A weaker entry in a stand-out series.
I am very sad to say this is my least favorite novel of Terre d'Ange so far. This is partly because of the theme Carey is exploring in this novel, but mostly because it simply does not measure up to the rest of the series.
Don't get me wrong -- I love this world with a deep and abiding passion, and I will buy the novels in hardcover the day they come out as long as Carey writes them. But this, the third trilogy set in the world of Terre d'Ange, is simply less powerful than the two trilogies that came before. It is less focused. The books are less focused than either Phedre's or Imriel's -- while the first six books in this series had definite beginnings, middles, and ends, both Naamah's Kiss and Naamah's Curse have minor endings that are clearly just pauses in the action rather than true endings to a book-long story arc; and Moirin herself is less focused -- she is seeking her destiny, but the only guideline she has is that she will cross many seas, so she just kind of wafts through the world waiting for her diadh-anam to flare up and let her know that this is a place she's supposed to be for a while. That passivity stands in stark contrast to Carey's best heroine, Phedre no Delaunay, who always had a sense of purpose and urgency to whatever she set her mind to.
And the fact that I kept comparing the two protagonists to each other is symptomatic of the flaw in this book as well. They are both female first-person narrators in the same world, and Carey's skill is not so great that she gave them very distinctly different voices, so some comparison is natural. But in this book I have become convinced that Carey is deliberately comparing them to each other in her own mind, because so much of the action of this book echoes the action of Kushiel's Avatar, the third book featuring Phedre. Both books range into non-European lands; both books feature the protagonist's soul being made a battleground of the gods; the protagonist is tortured in both books as a part of that battle. (There are other parallels, but they would constitute spoilers for this book.) And at each point where there is this echo of the earlier heroine, Carey makes Moirin make the opposite choice.
Obviously, she did this to ensure that Moirin is NOT just a Phedre clone; but being the anti-Phedre is no better than being Phedre-lite. She even gave Moirin an anti-Joscelin in Bao, and reversed the way their relationship worked -- in Kushiel's Justice Phedre drove Joscelin away, while here in Naamah's Curse Bao drives Moirin away through his actions and the difficulties they cause.

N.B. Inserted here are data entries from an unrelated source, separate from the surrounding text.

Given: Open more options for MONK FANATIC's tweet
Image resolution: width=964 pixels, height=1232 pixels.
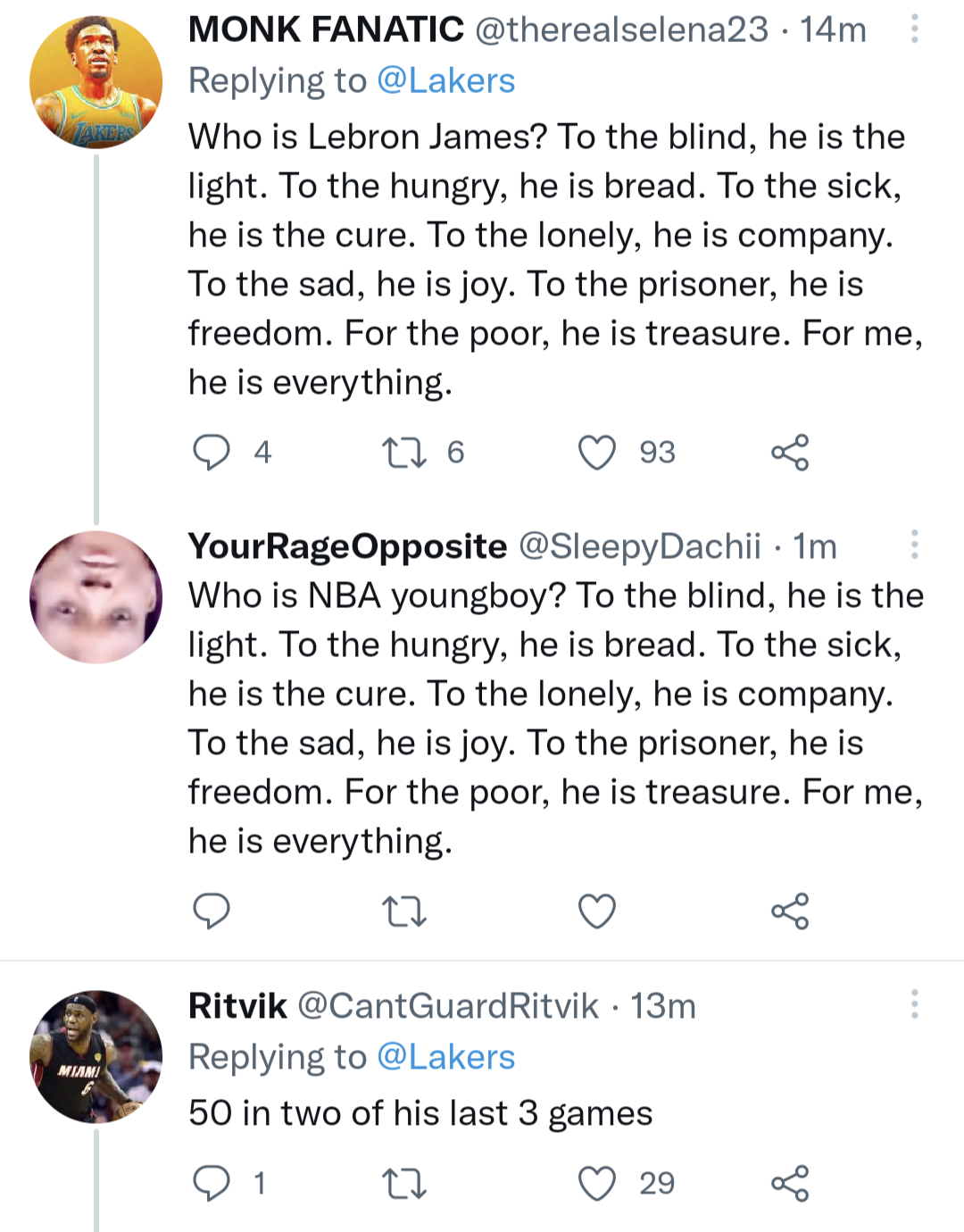Looking at the screenshot, I should (x=915, y=29).
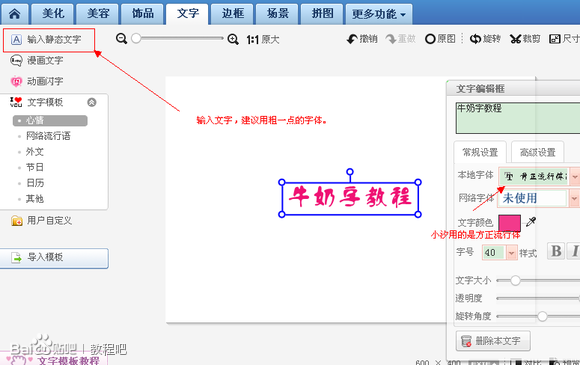Toggle 原图 original image view
This screenshot has height=365, width=580.
(x=440, y=38)
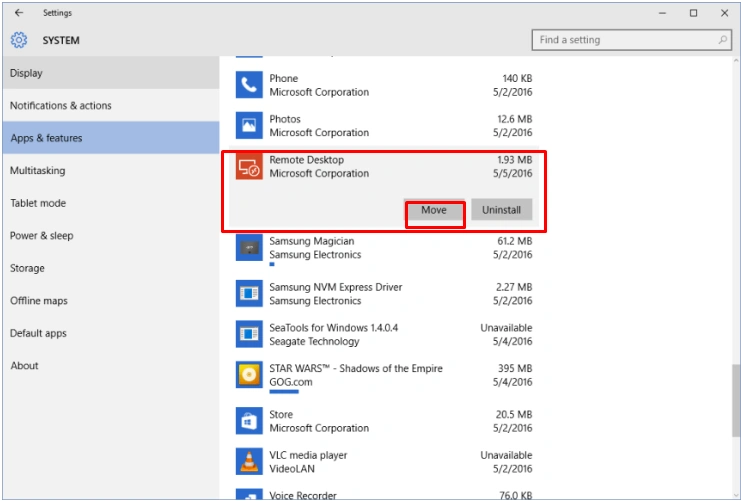Select the Photos app icon
This screenshot has width=741, height=501.
coord(249,125)
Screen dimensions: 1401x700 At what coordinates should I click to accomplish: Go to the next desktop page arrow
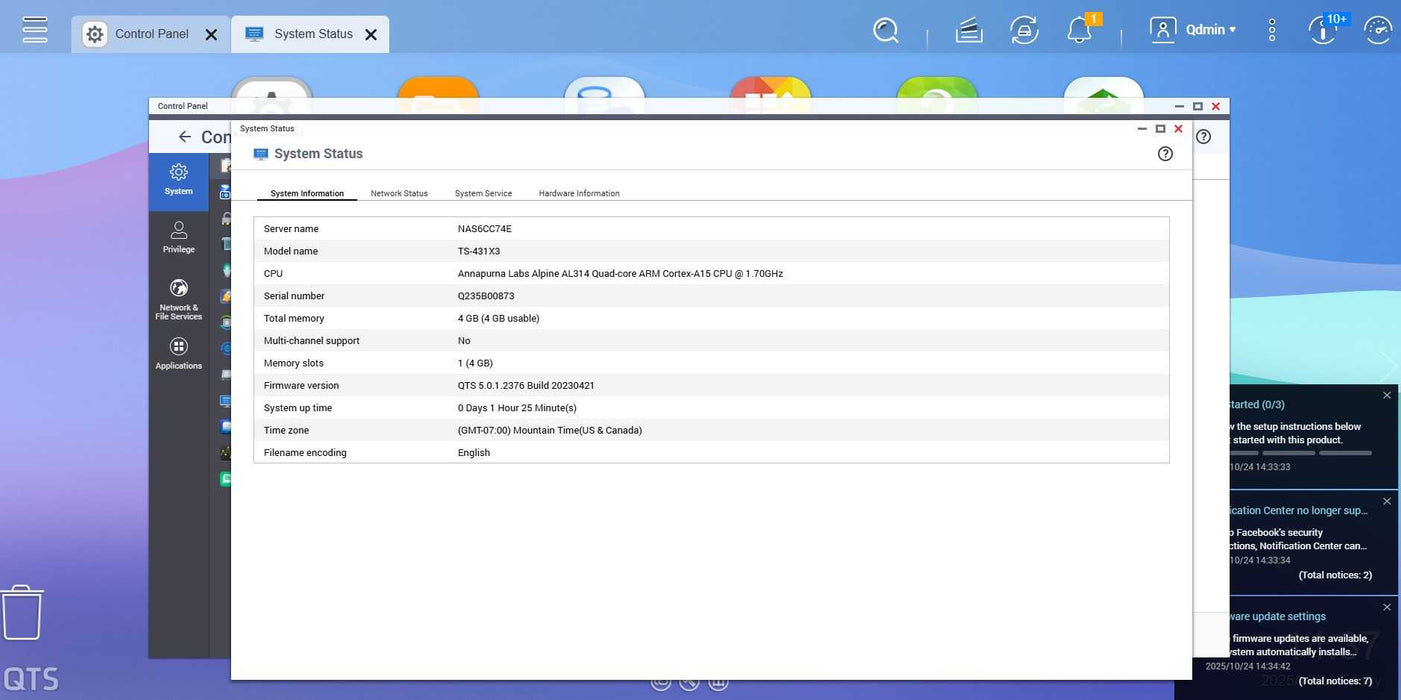point(1388,367)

But the anti-Phedre trend continues even to the thematic level, and this is the point that I have to give the caveat: the theme Carey chooses to explore is well-executed, so I cannot say that the book is bad as a result of it; it simply is not to my taste, and so I disliked the book a bit as a result. In all the Phedre books there was an underlying theme of the gods' battles being worked out through their human followers; Naamah's Curse is all about the ways humans can twist their gods to their own ends. This made the book ugly to me. The battles between the gods had a certain purity to them, a sense of larger-than-life figures and motivations beyond our ken; the battles here are purely human ones despite all the talk of gods, and there is nothing pure about that. It is the darkest of the novels of Terre d'Ange to date, despite the fact that darker things happen in ALL of the other novels.